Persönliche Stressverstärker versteht Kaluza als eine Art Mediatoren zwischen Stressoren und Stressreaktionen. Als persönliche Stressverstärker können sich auswirken: Individuelle Motive, Einstellungen und Bewertungen, wie ein ausgeprägtes Profilierungs- bzw. Perfektionsstreben, oder die Unfähigkeit, eigene Leistungsgrenzen zu akzeptieren. Persönliche Stressverstärker können darüber entscheiden, ob ein Stressor eine Stressreaktion auslöst (2018, S. 63).
Individuelle Stressbewältigung

Gestresste Menschen bedienen sich unterschiedlicher Bewältigungsstrategien.
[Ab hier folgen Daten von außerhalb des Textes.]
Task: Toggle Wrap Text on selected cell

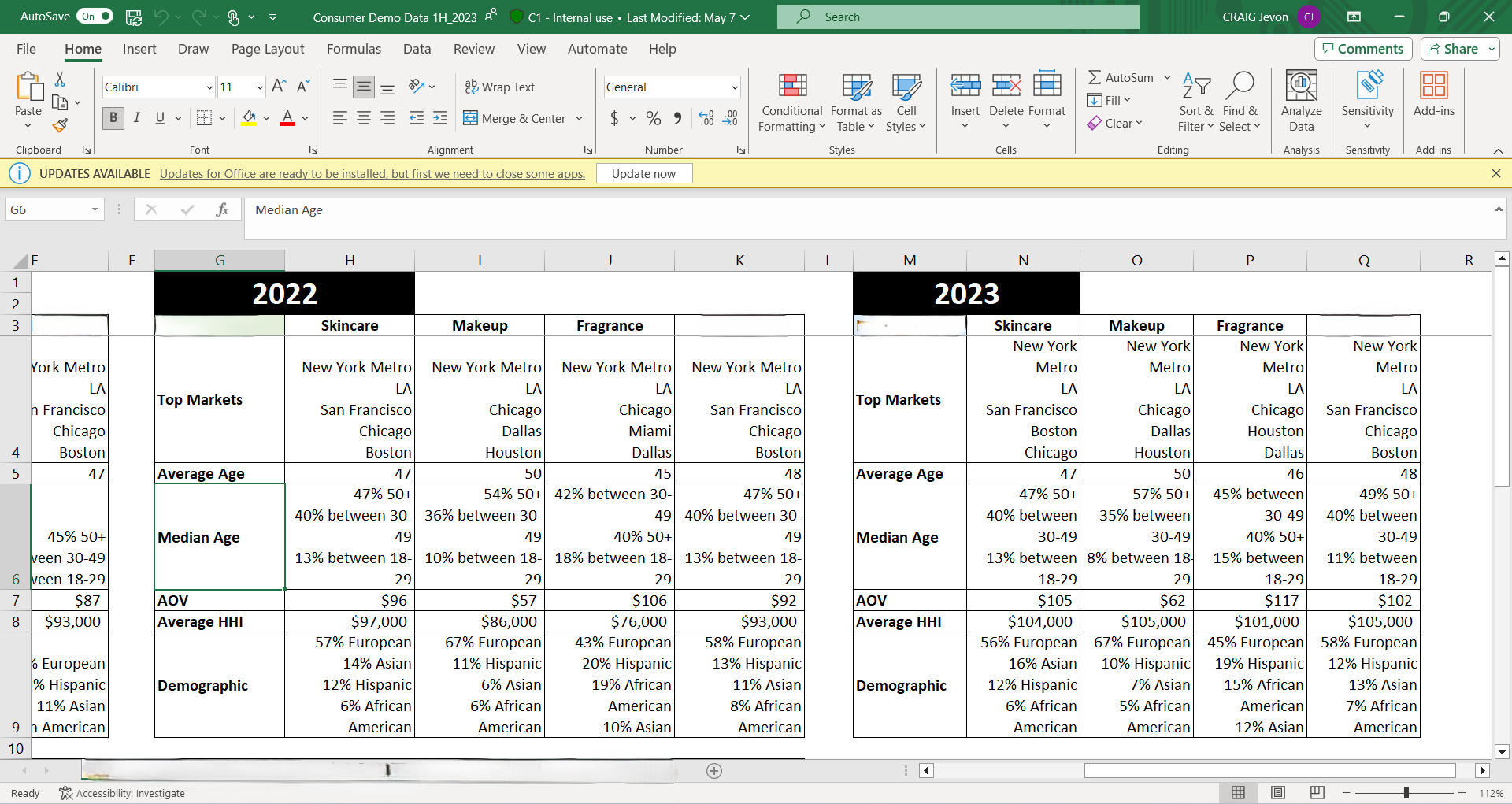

Kaluza kategorisiert diese in drei Arten von Stressmanagement: instrumentelles, mentales und regeneratives (2018, S. 63).
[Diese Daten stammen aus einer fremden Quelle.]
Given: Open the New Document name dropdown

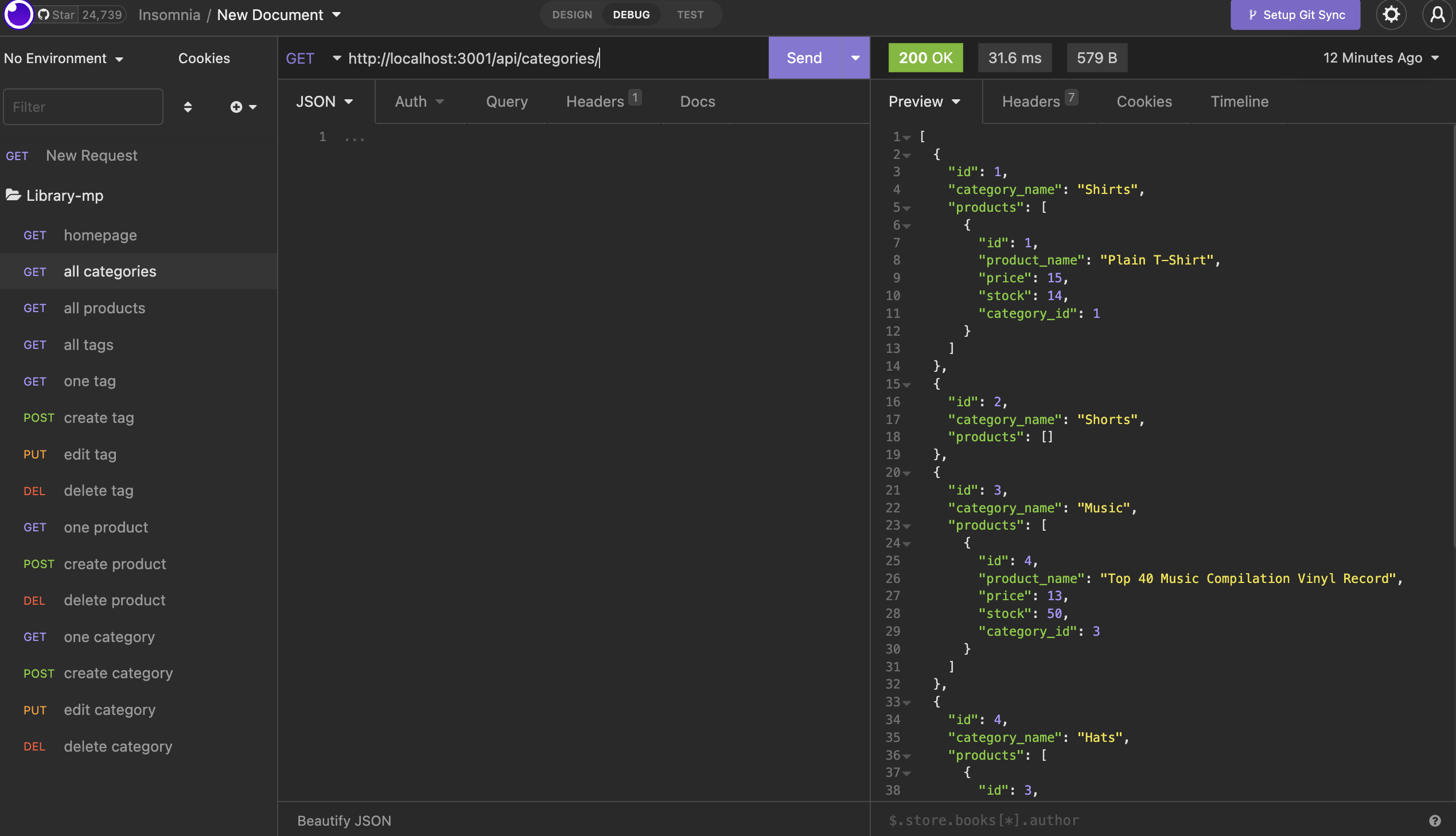Looking at the screenshot, I should click(x=336, y=15).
Das instrumentelle Stressmanagement verfolgt das Ziel, die Stressoren aktiv zu reduzieren und nach Möglichkeit auszuschalten. Beispiele für instrumentelles Stressmanagement sind (Kaluza, 2018, S. 63):
- Informationen suchen
- Arbeitsaufgaben delegieren
- Persönliche Zeitplanung verändern
- Fortbildungsveranstaltungen besuchen
- »Nein« sagen
- Nach Unterstützung suchen, soziales Netzwerk aufbauen
- Klärungsgespräche führen
- Arbeitsaufgaben gezielt strukturieren
- Persönliche oder berufliche Prioritäten definieren
Beim mentalen Stressmanagement werden persönliche Stressverstärker wie Motive, Einstellungen und Denkmuster reflektiert. Dabei geht es um die Objektivierung von Bewertungsprozessen und um den Ausbau der mentalen Regulationsmöglichkeiten. Dabei können auch die Werte und Ziele oder die generalisierten Einstellungen einer Person geprüft werden. Beispiele für mentales Stressmanagement sind:
- Perfektionistische Leistungsansprüche kritisch überprüfen und eigene Leistungsgrenzen akzeptieren lernen
- Schwierigkeiten nicht als Bedrohung, sondern als Herausforderung sehen
- Sich mit alltäglichen Aufgaben weniger identifizieren, innere Distanz wahren
- Weniger feste Vorstellungen und Erwartungen an andere haben
- Sich selbst weniger wichtig nehmen, »Demut« lernen
Das regenerative Stressmanagement ist auf den Umgang mit Stressreaktionen ausgerichtet und kann kurzfristig oder langfristig sein:
- Kurzfristig: Einnahme von Psychopharmaka, Ablenkung oder Belohnung, entlastende Gespräche führen, Trost und Ermutigung suchen, sich kurz entspannen, bewusst ausatmen
- Langfristig: Hobbies ausüben, Freundschaften pflegen oder Sport treiben
In der Praxis haben sich aktives Problemlösen, kognitive Umstrukturierung, das Bemühen um bzw. die Inanspruchnahme von sozialer Unterstützung sowie die Akzeptanz negativer Emotionen als besonders effektiv erwiesen. Es kann jedoch keine Standardstrategie zur Belastungsbewältigung festgelegt werden, da die Anforderungsbedingungen und Bewältigungspräferenzen von Person zu Person divergieren. Kaluza empfiehlt grundsätzlich eine ausgewogene Balance zwischen instrumentellen, kognitiven und regenerativen Copingstrategien sowie eine Flexibilität im Bewältigungshandeln (2018, S. 67).
Literatur:
Kaluza, G. (2018). Stressbewältigung. Trainingsmanual zur psychologischen Gesundheitsförderung. 4te Aufl., Berlin, Heidelberg.